=== WORK INSTRUCTION ===
Without the pictures, output all of the data exactly.

=== ENTRIES SHOWN ===
--------------------------------------------------

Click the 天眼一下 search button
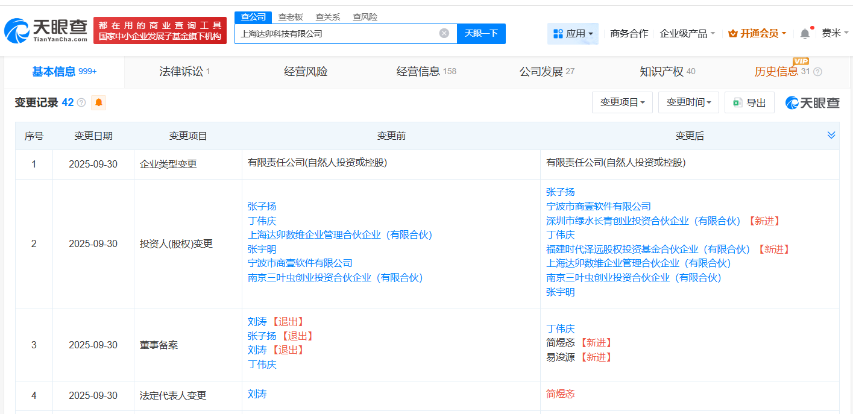 coord(482,33)
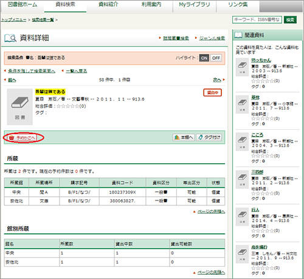The height and width of the screenshot is (279, 304).
Task: Add book to reservation basket 予約かごへ
Action: 23,138
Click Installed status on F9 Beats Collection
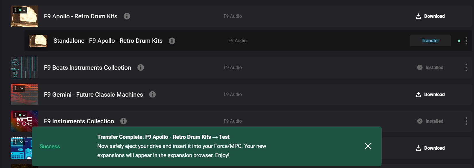The image size is (474, 168). (430, 68)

--------------------------------------------------

=== OUTPUT BELOW ===
Click the 天眼一下 search button
 coord(482,33)
The height and width of the screenshot is (279, 304).
Task: Add book to reservation basket 予約かごへ
Action: 23,138
Click Installed status on F9 Beats Collection
The image size is (474, 168). (430, 68)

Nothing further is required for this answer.